→ **GIVEN TASK**
Rewrite all of the records below with every "icon" changed to "button" and everything else left as it is.

====================

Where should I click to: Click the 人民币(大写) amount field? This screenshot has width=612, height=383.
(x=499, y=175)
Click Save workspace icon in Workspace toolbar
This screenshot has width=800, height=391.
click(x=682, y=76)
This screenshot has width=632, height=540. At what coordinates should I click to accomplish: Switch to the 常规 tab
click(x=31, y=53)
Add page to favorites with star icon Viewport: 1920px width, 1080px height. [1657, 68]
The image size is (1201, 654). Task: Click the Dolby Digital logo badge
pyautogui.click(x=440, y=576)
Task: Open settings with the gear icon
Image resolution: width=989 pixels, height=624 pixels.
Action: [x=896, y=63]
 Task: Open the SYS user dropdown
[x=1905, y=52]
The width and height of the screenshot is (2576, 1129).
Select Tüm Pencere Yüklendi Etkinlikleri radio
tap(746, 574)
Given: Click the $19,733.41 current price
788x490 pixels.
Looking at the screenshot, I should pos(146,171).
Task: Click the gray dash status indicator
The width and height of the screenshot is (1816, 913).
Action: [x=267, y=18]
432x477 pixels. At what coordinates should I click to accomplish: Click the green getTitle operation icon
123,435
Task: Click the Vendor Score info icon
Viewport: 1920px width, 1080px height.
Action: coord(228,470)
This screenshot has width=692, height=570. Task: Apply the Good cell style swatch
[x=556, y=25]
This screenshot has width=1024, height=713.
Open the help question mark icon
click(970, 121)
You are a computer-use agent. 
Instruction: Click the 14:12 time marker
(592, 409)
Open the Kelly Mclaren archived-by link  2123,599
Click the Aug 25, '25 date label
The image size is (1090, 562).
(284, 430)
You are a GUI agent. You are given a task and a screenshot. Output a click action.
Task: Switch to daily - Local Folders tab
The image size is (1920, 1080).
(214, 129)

====================

→ **ANSWER TO THIS EXERCISE**
Where should I click to: Click the 人民币(大写) amount field? This screenshot has width=612, height=383.
(x=499, y=175)
Click Save workspace button in Workspace toolbar
This screenshot has width=800, height=391.
click(x=682, y=76)
This screenshot has width=632, height=540. At what coordinates should I click to accomplish: Switch to the 常规 tab
click(x=31, y=53)
Add page to favorites with star button Viewport: 1920px width, 1080px height. [1657, 68]
The image size is (1201, 654). Task: Click the Dolby Digital logo badge
pyautogui.click(x=440, y=576)
Task: Open settings with the gear button
Image resolution: width=989 pixels, height=624 pixels.
Action: [x=896, y=63]
 Task: Open the SYS user dropdown
[x=1905, y=52]
The width and height of the screenshot is (2576, 1129).
Select Tüm Pencere Yüklendi Etkinlikleri radio
tap(746, 574)
Given: Click the $19,733.41 current price
788x490 pixels.
Looking at the screenshot, I should pos(146,171).
Task: Click the gray dash status indicator
The width and height of the screenshot is (1816, 913).
Action: [x=267, y=18]
432x477 pixels. At what coordinates should I click to accomplish: Click the green getTitle operation button
123,435
Task: Click the Vendor Score info button
Viewport: 1920px width, 1080px height.
Action: coord(228,470)
This screenshot has width=692, height=570. Task: Apply the Good cell style swatch
[x=556, y=25]
This screenshot has width=1024, height=713.
Open the help question mark button
click(970, 121)
You are a computer-use agent. 
Instruction: Click the 14:12 time marker
(592, 409)
Open the Kelly Mclaren archived-by link  2123,599
Click the Aug 25, '25 date label
The image size is (1090, 562).
(284, 430)
You are a GUI agent. You are given a task and a screenshot. Output a click action.
Task: Switch to daily - Local Folders tab
The image size is (1920, 1080).
(214, 129)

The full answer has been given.